Cerys Matthews, who also hosts a show on the station, attacked the ‘uninformed decision to axe 6Music’ and explained that ‘we must be here to cherish the BBC and to cherish programmes and stations like 6Music’. With her young son in tow, she added ‘I wanted him to witness this day that we came to save 6Music. I wanted him to come and witness the day we came to save the BBC as we know it’. She spoke with passion and obviously hit a chord with the assembled crowd. You can listen to her speech here. Listen!
Liberal Democrat Lord Clement Jones vowed to ask a question about the future of 6Music as soon as the House of Lords returns, saying that ‘6Music is ‘absolutely vital for the future of new music’.
BBC Asian Network supporters joined in the demo and representatives of the station brought a bit of Bhangra to the afternoon, engaging everyone in what they claim was ‘the world’s first Bhangra flashmob’, before waving off musician Ranvir Singh Verma who started on his 120-mile backward walk to Birmingham, to highlight what a backward step it would be to close the Asian Network.
By 2pm the main protest was winding up and people headed for a free music gig in Great Portland street, headlined by the Magic Numbers, who played for free to show their support for 6 Music and were introduced by Steve Lamacq, who also spared me a moment to talk about what 6 Music means to him.

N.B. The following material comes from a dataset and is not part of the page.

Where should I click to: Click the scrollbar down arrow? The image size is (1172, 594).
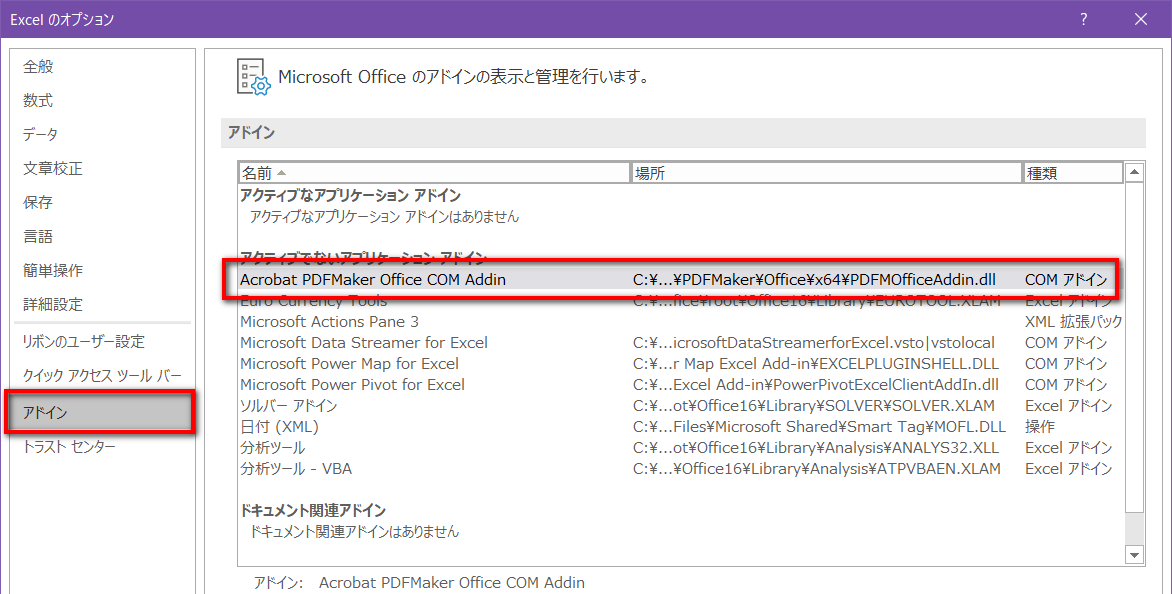point(1136,554)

There was a real sense that this was about more than saving a radio station, this was about standing up for the BBC as a whole and continuing to support the brilliant work it does to reach out to, entertain, inspire and educate people. I don’t know what will happen, but I strongly suspect (and hope) that 6 Music is saved from closure. The station has just had unprecedented RAJAR results, which show not only an increase in audience, but an increase in the amount of time that people spend listening to the station. It appears that the accidental result of announcing that the station may close was the greatest advertising campaign that they could ever have asked for. The grass-roots support and word-of-mouth recommendation from the station’s listeners is the sort of thing that most marketing folk can only dream of. On the flip-side of this is the Asian Network, which despite the media attention has still lost listeners. Something is not right there, and I think that the station will be taking a long hard look at its strategy if it wants to maintain any hope of staying alive.
As I said in my comments on the BBC strategy review consultation, 6Music takes the risks that other broadcasters can’t manage, and serves and audience others can’t reach. It plays a selection of music unrivalled by any commercial operation, promotes emerging talent and it is driving people towards take-up of DAB, all of these are things that fit the BBC’s core values. Why would you axe it?

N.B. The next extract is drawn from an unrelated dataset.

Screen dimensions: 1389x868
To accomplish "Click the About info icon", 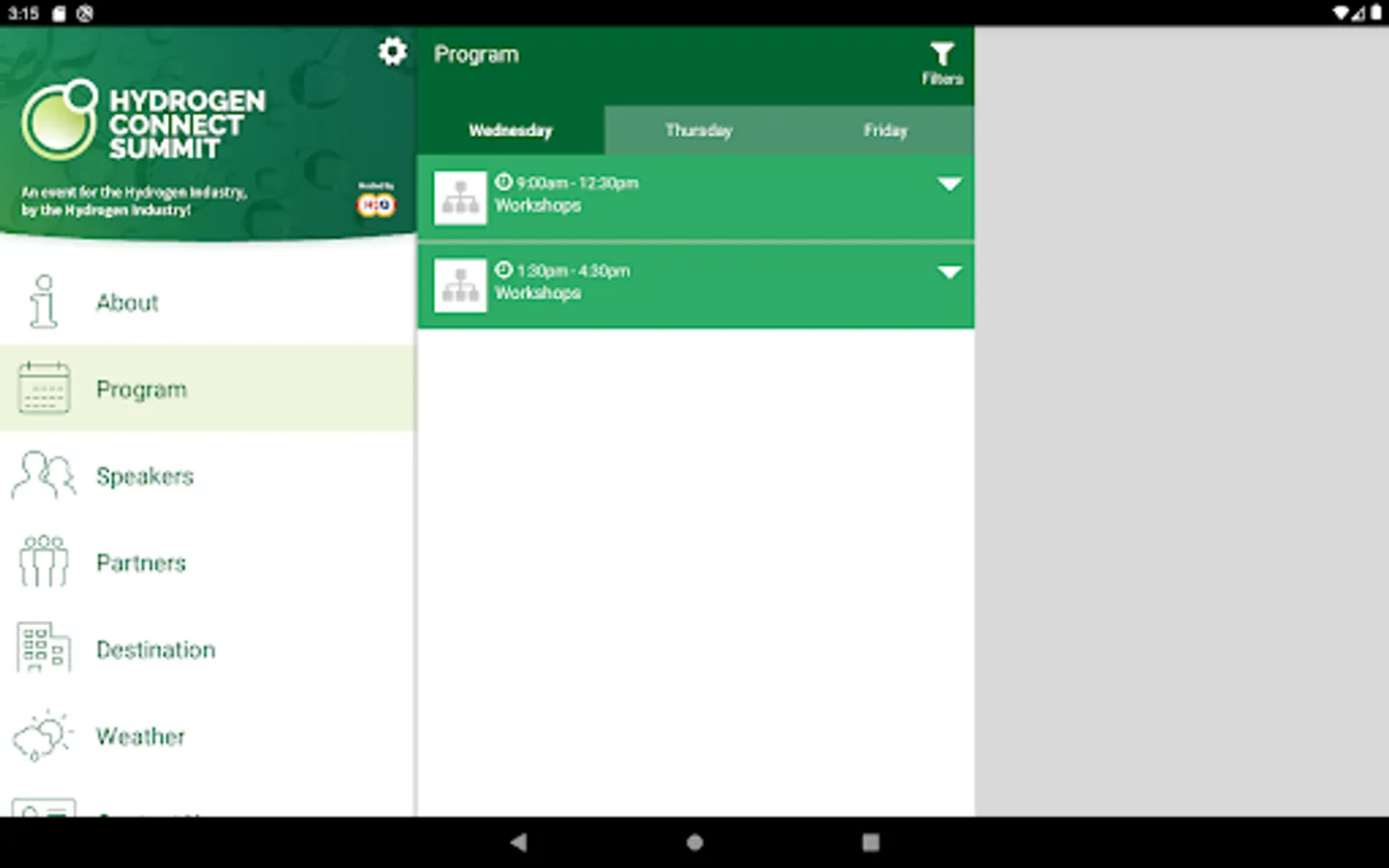I will 43,302.
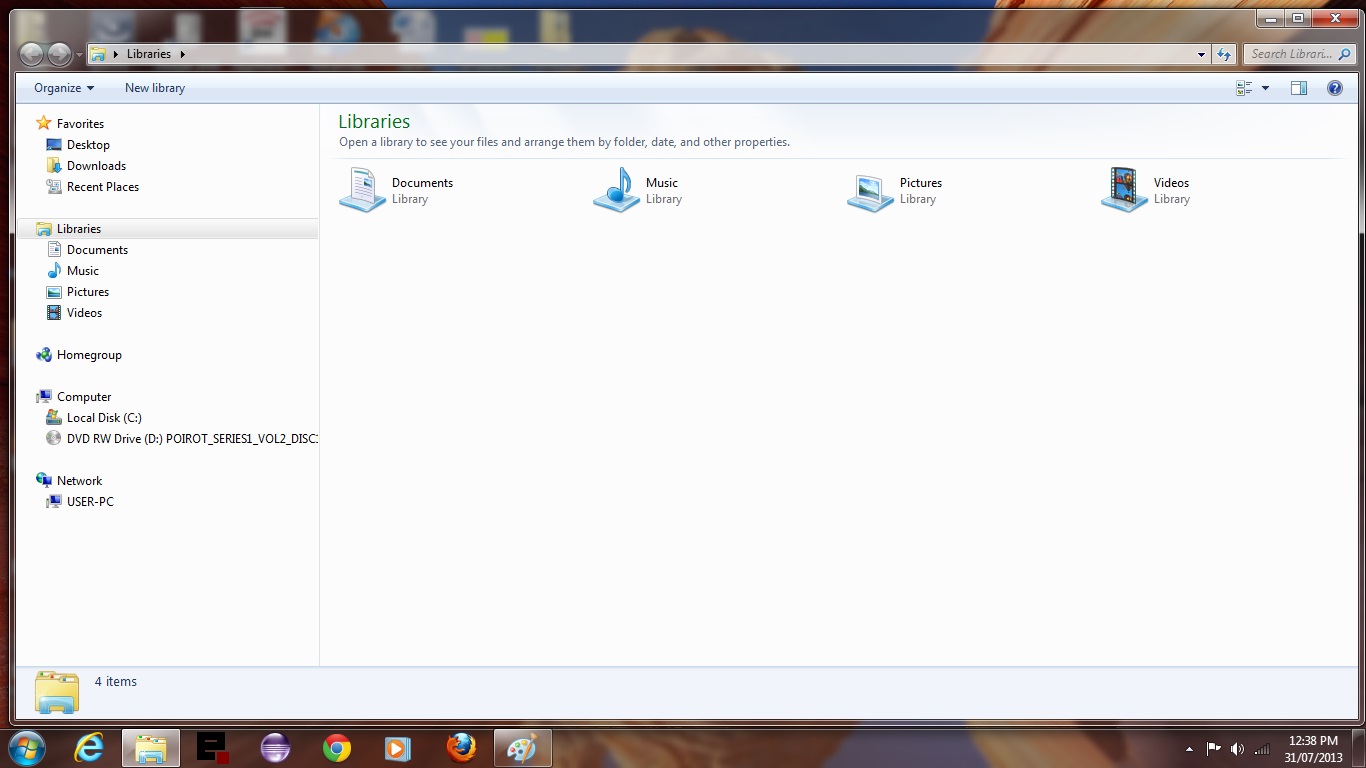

To steal a phrase from Jon Holmes – ‘6Music is like a crazy diamond, shining out from the sludge of music radio’ and as Jarvis Cocker said at the Sony’s ‘6Music doesn’t want to change the world, it just wants to make it a little bit nicer’. Judging from the polite passion I observed on Saturday, it’s doing a pretty good job on both those fronts. So in the words of Cerys Matthews: ‘Viva BBC! Viva 6Music!’